I don't necessarily have specific metadata for data objects or collections in mind. I would simply expect any metadata that a user has added, outside of the metadata form currently installed, to a data object or to collections, would also be present if the only copy of the data object is in the Vault. This metadata would not be captured in the metadata file yoda-metadata.xml which is stored currently.

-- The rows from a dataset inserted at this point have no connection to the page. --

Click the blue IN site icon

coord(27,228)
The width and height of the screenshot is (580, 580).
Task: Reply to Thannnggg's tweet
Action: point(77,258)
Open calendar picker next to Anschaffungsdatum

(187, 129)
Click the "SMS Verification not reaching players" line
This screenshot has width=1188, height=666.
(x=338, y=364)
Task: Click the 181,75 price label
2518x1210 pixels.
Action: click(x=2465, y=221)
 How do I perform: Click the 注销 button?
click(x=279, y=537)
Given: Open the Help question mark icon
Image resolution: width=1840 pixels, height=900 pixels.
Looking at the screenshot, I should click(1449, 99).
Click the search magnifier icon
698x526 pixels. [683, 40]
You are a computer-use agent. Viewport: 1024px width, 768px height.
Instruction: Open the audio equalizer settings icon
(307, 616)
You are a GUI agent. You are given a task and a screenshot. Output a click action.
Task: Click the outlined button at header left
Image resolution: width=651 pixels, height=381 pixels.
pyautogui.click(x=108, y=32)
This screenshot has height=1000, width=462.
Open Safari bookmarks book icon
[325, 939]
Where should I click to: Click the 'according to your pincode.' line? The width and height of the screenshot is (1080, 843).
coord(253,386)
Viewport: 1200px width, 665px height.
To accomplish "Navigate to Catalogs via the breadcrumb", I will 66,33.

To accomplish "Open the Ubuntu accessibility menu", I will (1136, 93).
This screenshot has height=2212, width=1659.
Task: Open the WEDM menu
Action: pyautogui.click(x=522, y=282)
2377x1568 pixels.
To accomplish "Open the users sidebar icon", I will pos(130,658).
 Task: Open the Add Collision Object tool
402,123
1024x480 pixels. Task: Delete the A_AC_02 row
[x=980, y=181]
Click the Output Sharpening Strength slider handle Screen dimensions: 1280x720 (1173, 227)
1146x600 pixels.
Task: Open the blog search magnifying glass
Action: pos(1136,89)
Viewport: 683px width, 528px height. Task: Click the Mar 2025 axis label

But to give an example for a metadata model, I could imagine that a user wants to make use of RO-Crate metadata (https://w3id.org/ro/crate) which would be stored in a ro-crate-metadata.json file on the same level as yoda-metadata.xml. In this ro-crate metadata file you can define metadata per data object or subdirectory which could also be added as iRODS AVUs (not necessarily automatically which is done for yoda-metadata.xml). Upon securing in the Vault, although the file ro-crate-metadata.json would be copied over, the iRODS metadata would be 'lost' in the vault. The data objects would then not be findable by querying for ro-crate metadata.

tsmeele commented 3 years ago

If ro-crate metadata needs to be findable, indeed it needs to be part of the archive package envelop which right now consists of the yoda-metadata.json/xml file(s) and the license.txt file.
Currently, as per Yoda 1.6, the metadata is linked to a ruling (JSON)Schema. The schema ensures that metadata can be validated, meaningful and machine actionable. We investigate options to allow for more flexible metadata based on jsonld, which might also cover the use case you mention. Standards are emerging to accommodate this, e.g. shacl.

lwesterhof commented 5 months ago

https://github.com/UtrechtUniversity/yoda/discussions/347#discussioncomment-8379791:

My use-case scenario is simple. I have custom iRODS rules that, upon file upload, automatically extract the file metadata (if any) to store them into iRODS. Think of image files with metadata in Exif format or a simple jupyter notebook with arbitrary metadata as specified in the Jupyter Notebook Format, etc... Researchers need to access and search such metadata so it would be great if they were preserved. A possible solution would be to include them both in json files and the iCAT, but I have no special requests on this as long as the metadata are preserved in iRODS. Thanks.